Eetes

Hijo del Sol y de la oceánide Perseis, había recibido primeramente de su padre el reino de Corinto, pero muy pronto lo había dejado por el de Cólquide, país situado al pie del Cáucaso, a orillas del mar Negro. Eran sus hermanas la maga Circe, la que de modo tan extraño recibió a Ulises, y Pasífae, esposa de Minos. Respecto a la persona de su propia esposa, las tradiciones discrepan; tan pronto la llaman Eurílite, como le atribuyen por mujer a la nereida Neera o a la oceánide Idía, o, finalmente, a la maga Hécate, su sobrina e hija de Perses, rey de Táuride. En Cólquide, Eetes reinaba en Ea, cuya capital era la ciudad de Fasis, a orillas del río de igual nombre. Cuando Frixo, huyendo con su hermana Hele sobre un carnero de toisón de oro que los llevaba por encima de tierras y mares, llegó a Cólquide, fue bien acogido por el rey, el cual le otorgó la mano de una de sus hijas, Calcíope. Frixo sacrificó a Zeus el carnero milagroso y dio su toisón a Eetes, quien lo clavó en un roble, en un bosque consagrado a Ares, dios de la guerra. Jasón, al recibir de Pelias la orden de traerle aquel vellocino de oro, partió con sus compañeros en su busca, a bordo de la nave Argo (Ver, Argonautas). Llegados los Argonautas, tras numerosas aventuras, a Ea, el rey les prometió el toisón siempre que Jasón pasase por determinadas pruebas. De este modo pensaba desembarazarse de aquella demanda importuna. Pero Jasón, ayudado por Medea, la propia hija de Eetes, logró domar unos toros monstruosos y dar cima a otras hazañas que se le exigieron. Entonces Eetes le negó resueltamente el vellocino e intentó incendiar la nave Argo. Jasón se apoderó de la piel por la fuerza, y huyó llevándose a Medea.
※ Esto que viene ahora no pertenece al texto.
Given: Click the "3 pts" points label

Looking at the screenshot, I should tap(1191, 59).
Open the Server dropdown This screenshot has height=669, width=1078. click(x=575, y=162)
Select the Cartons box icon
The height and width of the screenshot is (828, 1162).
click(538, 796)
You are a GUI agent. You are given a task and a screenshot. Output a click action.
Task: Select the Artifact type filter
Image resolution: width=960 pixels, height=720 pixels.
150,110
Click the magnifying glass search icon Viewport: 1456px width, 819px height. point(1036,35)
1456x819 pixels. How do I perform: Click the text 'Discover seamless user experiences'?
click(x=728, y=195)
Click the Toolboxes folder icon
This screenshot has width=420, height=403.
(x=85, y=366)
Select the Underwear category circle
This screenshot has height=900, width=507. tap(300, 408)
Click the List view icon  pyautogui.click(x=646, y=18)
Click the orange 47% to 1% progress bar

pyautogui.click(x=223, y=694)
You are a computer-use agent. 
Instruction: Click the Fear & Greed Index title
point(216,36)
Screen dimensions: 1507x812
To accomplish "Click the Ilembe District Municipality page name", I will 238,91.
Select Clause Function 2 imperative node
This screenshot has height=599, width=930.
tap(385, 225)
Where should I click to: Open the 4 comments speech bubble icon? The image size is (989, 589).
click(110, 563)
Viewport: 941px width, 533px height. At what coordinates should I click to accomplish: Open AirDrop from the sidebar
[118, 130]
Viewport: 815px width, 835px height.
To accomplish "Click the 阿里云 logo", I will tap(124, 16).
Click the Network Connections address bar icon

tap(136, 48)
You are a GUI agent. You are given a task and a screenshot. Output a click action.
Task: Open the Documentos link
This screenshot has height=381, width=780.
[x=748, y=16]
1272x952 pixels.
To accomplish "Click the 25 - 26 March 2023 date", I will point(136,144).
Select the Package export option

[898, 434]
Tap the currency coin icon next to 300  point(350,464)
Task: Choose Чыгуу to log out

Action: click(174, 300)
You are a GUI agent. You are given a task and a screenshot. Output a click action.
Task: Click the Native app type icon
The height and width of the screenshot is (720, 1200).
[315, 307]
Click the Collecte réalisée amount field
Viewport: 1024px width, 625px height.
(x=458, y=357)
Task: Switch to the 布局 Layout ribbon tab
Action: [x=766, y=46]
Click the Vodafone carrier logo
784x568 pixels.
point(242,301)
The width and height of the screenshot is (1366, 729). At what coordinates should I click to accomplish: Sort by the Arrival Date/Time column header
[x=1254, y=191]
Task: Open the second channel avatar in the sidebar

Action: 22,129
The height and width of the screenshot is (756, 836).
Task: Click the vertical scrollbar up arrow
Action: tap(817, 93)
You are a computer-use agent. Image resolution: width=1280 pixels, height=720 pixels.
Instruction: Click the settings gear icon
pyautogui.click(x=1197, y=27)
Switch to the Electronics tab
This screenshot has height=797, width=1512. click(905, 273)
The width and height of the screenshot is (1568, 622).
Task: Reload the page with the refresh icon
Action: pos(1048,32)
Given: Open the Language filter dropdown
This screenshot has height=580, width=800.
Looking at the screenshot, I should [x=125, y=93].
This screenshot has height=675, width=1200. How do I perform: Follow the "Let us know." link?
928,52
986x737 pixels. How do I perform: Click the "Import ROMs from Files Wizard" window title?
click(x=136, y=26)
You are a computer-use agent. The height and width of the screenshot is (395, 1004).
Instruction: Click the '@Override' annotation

Eetes salió en su persecución, pero su hija había raptado a su hermanito Apsirto, al que dio muerte y descuartizó esparciendo sus miembros por el mar. Eetes, para recogerlos, quedó rezagado y, desanimándose, abandonó la caza. Al parecer, más tarde Eetes fue destronado por su hermano Perses, y restablecido en el trono por Medea, que había regresado sin darse a conocer.